Listado de datos:
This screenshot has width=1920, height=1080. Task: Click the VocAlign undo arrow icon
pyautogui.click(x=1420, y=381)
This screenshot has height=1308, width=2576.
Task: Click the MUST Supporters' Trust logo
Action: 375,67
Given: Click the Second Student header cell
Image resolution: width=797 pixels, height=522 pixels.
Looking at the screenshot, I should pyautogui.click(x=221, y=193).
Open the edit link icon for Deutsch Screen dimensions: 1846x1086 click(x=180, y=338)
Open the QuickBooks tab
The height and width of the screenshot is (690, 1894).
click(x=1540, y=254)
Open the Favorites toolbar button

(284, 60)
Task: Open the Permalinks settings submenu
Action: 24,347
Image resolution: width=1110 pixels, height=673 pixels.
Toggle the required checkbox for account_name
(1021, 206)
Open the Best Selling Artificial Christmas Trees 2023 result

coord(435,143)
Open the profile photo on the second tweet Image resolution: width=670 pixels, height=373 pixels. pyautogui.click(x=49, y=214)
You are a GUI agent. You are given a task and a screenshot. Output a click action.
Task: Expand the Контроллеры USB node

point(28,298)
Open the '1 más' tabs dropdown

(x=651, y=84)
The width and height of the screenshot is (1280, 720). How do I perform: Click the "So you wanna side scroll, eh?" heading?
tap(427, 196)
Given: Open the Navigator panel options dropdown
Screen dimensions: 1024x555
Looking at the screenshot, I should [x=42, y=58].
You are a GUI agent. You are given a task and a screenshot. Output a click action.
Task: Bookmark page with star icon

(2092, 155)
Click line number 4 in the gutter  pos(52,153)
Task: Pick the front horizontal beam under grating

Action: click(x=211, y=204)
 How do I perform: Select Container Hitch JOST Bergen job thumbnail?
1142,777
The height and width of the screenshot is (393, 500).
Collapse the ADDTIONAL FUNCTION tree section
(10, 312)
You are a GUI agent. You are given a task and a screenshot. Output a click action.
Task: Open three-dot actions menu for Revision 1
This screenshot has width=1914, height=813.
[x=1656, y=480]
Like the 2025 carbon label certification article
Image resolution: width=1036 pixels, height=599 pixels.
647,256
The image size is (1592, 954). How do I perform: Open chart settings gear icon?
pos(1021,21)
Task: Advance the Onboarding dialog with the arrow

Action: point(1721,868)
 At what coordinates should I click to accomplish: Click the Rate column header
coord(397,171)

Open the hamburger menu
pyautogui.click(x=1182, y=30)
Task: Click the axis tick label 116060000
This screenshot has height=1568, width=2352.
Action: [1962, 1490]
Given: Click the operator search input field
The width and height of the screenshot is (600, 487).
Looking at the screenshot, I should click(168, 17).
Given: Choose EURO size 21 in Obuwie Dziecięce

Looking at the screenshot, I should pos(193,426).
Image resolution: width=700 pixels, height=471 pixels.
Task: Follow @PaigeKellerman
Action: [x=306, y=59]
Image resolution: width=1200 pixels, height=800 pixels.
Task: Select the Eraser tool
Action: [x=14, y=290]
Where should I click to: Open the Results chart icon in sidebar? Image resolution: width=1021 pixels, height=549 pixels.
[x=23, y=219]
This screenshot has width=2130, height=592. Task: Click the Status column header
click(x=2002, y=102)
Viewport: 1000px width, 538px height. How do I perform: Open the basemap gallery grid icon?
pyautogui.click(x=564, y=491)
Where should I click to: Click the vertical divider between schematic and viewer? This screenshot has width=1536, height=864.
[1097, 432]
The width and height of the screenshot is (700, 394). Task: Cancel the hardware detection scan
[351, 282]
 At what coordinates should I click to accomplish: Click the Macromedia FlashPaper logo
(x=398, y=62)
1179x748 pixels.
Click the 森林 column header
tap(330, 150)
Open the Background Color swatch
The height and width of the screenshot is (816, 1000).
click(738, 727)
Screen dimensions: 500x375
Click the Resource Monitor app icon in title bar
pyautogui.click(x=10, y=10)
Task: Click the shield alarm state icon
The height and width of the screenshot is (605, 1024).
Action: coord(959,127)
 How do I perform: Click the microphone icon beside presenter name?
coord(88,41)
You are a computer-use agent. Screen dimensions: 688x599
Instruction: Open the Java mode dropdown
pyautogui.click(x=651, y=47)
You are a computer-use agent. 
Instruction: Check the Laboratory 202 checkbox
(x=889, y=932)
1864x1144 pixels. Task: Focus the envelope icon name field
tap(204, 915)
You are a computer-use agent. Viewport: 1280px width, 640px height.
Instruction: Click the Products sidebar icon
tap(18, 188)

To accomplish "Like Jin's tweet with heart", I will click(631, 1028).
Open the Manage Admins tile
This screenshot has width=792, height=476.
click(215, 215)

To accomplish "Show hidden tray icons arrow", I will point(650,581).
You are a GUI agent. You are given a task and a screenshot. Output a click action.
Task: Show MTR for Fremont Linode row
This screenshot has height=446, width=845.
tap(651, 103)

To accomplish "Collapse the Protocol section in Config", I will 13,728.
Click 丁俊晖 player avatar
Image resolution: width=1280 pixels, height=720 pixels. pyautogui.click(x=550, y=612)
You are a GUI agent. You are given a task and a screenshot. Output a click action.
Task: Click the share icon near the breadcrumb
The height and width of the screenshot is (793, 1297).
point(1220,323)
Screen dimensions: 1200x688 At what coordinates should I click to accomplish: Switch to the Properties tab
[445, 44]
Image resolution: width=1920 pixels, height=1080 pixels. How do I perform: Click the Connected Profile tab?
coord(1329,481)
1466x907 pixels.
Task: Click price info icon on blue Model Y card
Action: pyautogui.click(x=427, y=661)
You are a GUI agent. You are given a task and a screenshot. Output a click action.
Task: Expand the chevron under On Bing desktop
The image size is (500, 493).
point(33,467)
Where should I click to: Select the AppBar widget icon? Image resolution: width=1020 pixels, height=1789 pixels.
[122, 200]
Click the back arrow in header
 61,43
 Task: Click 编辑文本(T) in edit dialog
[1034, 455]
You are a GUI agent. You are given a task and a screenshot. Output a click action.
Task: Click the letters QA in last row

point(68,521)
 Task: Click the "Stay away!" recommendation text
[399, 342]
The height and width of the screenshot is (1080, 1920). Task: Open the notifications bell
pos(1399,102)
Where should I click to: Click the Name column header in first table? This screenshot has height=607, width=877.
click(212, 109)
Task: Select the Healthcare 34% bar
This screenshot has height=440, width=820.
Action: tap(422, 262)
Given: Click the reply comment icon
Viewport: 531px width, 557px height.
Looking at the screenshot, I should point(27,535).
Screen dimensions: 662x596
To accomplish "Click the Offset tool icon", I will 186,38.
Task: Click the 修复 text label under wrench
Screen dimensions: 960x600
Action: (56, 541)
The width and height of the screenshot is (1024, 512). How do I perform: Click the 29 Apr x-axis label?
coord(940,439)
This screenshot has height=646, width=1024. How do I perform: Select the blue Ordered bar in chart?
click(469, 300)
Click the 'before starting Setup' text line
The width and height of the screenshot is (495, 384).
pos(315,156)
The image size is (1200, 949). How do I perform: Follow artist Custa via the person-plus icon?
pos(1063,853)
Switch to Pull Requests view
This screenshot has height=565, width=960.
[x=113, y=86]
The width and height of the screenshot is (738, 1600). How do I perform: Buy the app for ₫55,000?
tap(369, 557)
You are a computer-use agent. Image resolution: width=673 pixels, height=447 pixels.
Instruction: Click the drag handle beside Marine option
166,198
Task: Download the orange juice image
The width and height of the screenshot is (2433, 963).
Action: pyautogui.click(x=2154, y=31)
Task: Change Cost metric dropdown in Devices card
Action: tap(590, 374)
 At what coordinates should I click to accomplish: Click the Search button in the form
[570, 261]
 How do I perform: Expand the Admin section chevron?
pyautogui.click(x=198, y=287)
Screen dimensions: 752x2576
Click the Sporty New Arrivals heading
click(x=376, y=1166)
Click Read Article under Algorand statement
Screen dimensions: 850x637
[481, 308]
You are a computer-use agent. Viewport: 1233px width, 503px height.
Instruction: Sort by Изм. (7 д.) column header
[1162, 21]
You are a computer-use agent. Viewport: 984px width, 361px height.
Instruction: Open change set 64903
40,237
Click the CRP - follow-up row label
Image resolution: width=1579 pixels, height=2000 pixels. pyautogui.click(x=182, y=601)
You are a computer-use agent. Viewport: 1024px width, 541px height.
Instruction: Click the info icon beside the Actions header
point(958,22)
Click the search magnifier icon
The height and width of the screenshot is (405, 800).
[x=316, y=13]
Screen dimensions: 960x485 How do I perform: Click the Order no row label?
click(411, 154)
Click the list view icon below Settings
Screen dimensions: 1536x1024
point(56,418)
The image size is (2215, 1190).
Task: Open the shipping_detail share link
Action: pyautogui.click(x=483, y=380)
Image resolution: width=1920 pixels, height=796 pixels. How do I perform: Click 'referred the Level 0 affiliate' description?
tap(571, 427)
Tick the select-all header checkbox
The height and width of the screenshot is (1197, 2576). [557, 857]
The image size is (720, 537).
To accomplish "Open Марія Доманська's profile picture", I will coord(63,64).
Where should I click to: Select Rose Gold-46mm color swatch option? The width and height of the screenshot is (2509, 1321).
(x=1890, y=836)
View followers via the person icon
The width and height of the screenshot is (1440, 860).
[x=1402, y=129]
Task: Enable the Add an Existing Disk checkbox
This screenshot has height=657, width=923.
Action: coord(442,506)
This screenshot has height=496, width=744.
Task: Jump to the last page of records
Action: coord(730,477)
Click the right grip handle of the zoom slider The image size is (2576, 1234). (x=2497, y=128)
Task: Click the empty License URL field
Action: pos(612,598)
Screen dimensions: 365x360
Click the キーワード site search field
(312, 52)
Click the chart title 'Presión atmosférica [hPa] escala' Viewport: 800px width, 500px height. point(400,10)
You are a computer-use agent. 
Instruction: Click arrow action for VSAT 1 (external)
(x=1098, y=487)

Objetivo del ejercicio >> Por favor, cambia "undo" por "redo" en las filas que van desde la primera hasta la que contiene "Action: 375,67", ambas incluidas. Copia esas filas sin tocar nada más.

Resultado correcto >>
This screenshot has width=1920, height=1080. Task: Click the VocAlign redo arrow icon
pyautogui.click(x=1420, y=381)
This screenshot has height=1308, width=2576.
Task: Click the MUST Supporters' Trust logo
Action: 375,67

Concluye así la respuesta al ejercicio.